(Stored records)
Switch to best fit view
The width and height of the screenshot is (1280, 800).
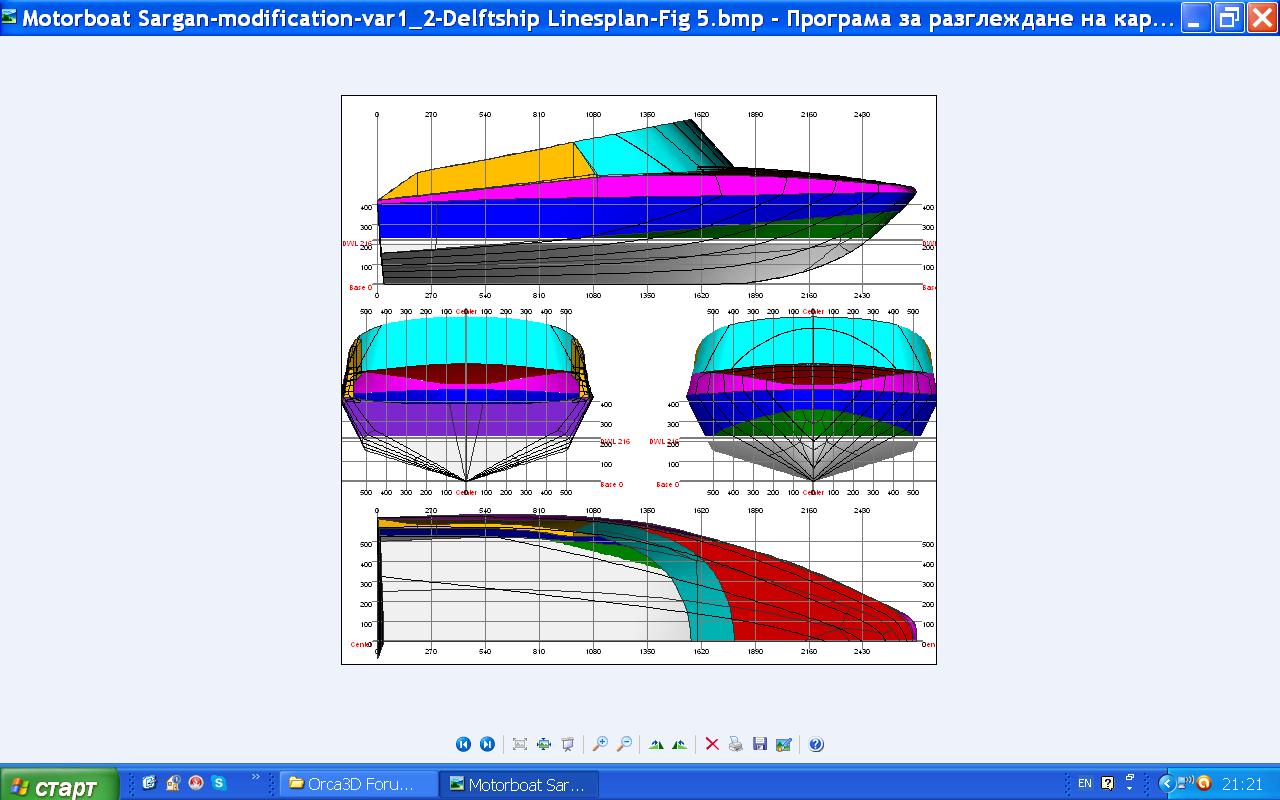(520, 744)
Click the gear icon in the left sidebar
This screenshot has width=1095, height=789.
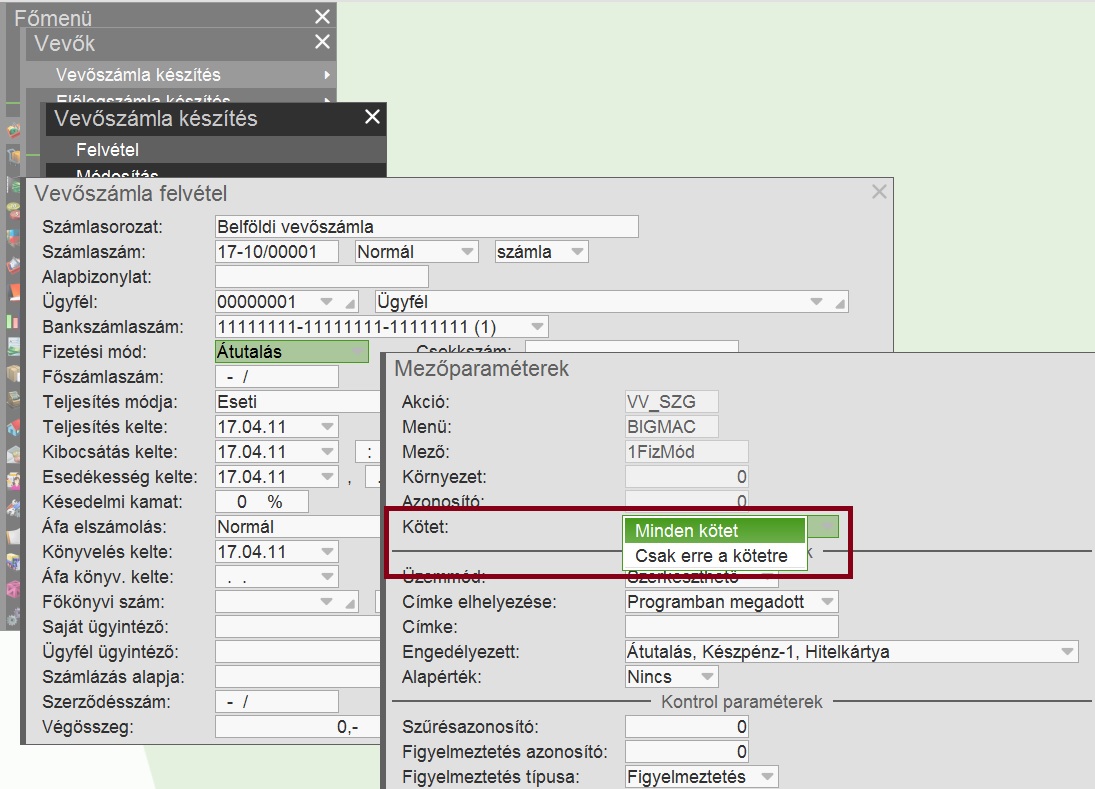tap(13, 619)
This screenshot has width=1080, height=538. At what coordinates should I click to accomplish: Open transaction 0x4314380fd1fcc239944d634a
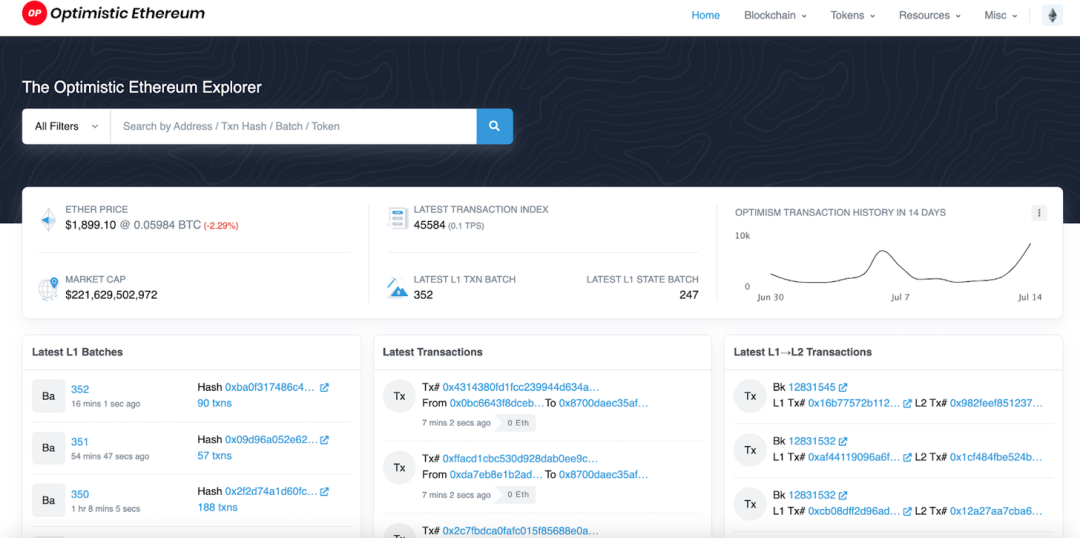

→ **Exercise brief**
Repeat each entry precisely as it appears. Leave the pictures out.

→ **Expected answer**
Switch to best fit view
The width and height of the screenshot is (1280, 800).
(520, 744)
Click the gear icon in the left sidebar
This screenshot has width=1095, height=789.
tap(13, 619)
This screenshot has width=1080, height=538. At what coordinates should I click to accomplish: Open transaction 0x4314380fd1fcc239944d634a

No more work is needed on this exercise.